States taking advantage of the Family First Prevention Services Act are required to provide a description of the steps being taken to collect information about child maltreatment fatalities and implement a plan to prevent them, such as these plans from North Dakota and Maryland. The National Center for Fatality Review and Prevention developed a guide to help states develop a child maltreatment fatality review process, including an outline for a prevention plan (Appendix E, page 53 of the guide).
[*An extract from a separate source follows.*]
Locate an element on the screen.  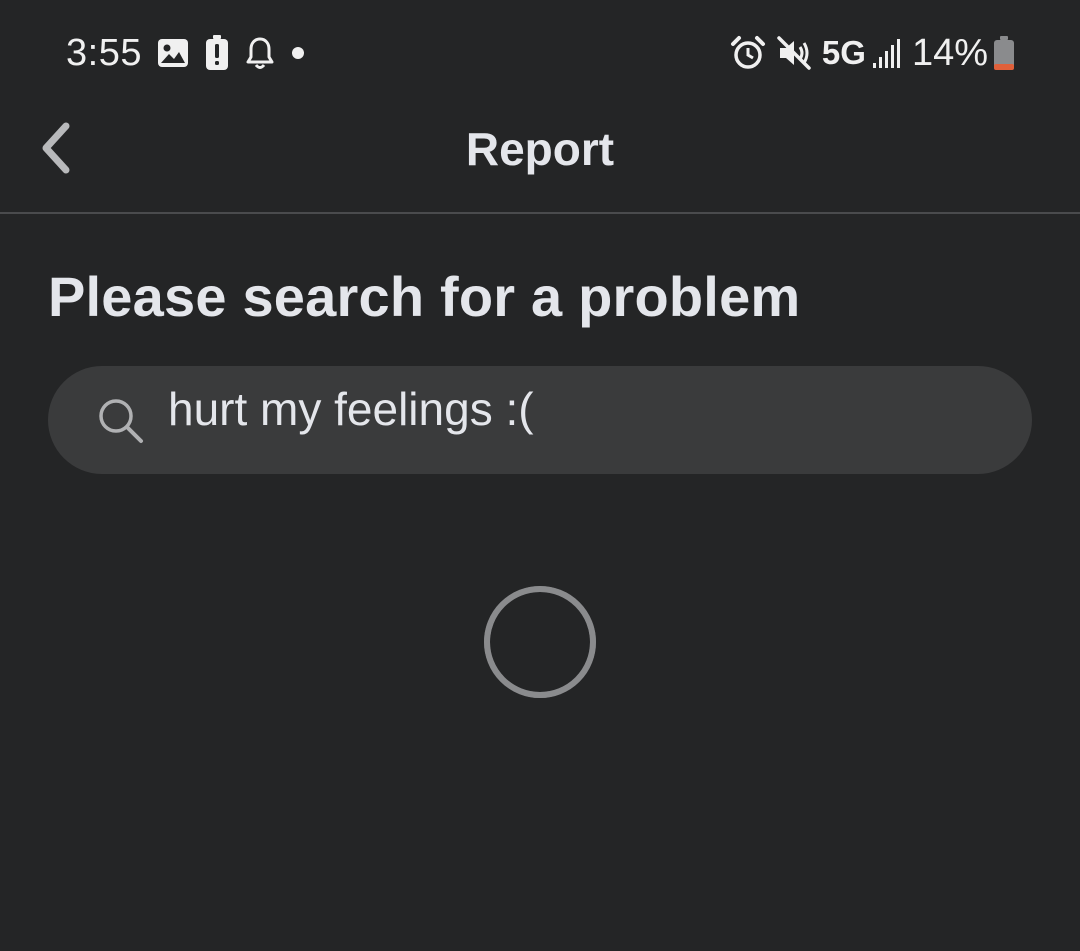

In many states, this requirement has catalyzed the development or enhancement of CIRs to better understand and respond to fatalities or serious harm involving children in the child welfare system.

1 Content for this brief was developed based on interviews with: Michael Cull, Associate Professor and Associate Director, and Tiffany Lindsey, Clinical Instructor and Policy Analyst, Center for Innovation in Population Health, University of Kentucky, Dec. 11, 2020; Noel Hengelbrok and Scott Modell, Collaborative Safety, LLC, Dec. 4, 2020; Diane Iglesias, Senior Deputy Director, and Cynthia Wong-Blye, Division Chief, Risk Management Division, Los Angeles County Department of Children and Family Services, Jan. 26, 2021; Andrew White, Deputy Commissioner, Division of Policy, Planning, and Measurement, Ancil Payne, Assistant Commissioner to the Office of Quality Improvement, and Ellen Howard-Cooper, Associate Commissioner to the Office of Quality Improvement, New York City Administration for Children’s Services, Feb. 12, 2021.

2 Cull, M., Rzepnicki, T.L., O’Day, K., & Epstein, R.A. (2013). Applying Principles from Safety Science to Improve Child Protection. Child Welfare, 92(2), 179-196.

3 Developed by Collaborative Safety, LLC.

4 Cull, M., Lindsey, T., & Epstein, R.A. (2019). Safe Systems Improvement Tool: National Partnership for Child Safety Version. Chicago: Praed Foundation.

5 Cull, M. & Lindsey, T. (2020). Safe Systems Improvement Tool (SSIT) User Tip Sheet. Chicago: Praed Foundation.

6 Deaver, A.H., Cudney, P., Gillespie, C., Morton, S., & Strolin-Goltzman, J. (2020). Culture of Safety: Using Policy to Address Traumatic Stress Among the Child Welfare Workforce. Families in Society: The Journal of Contemporary Social Services 101(4), 428-443.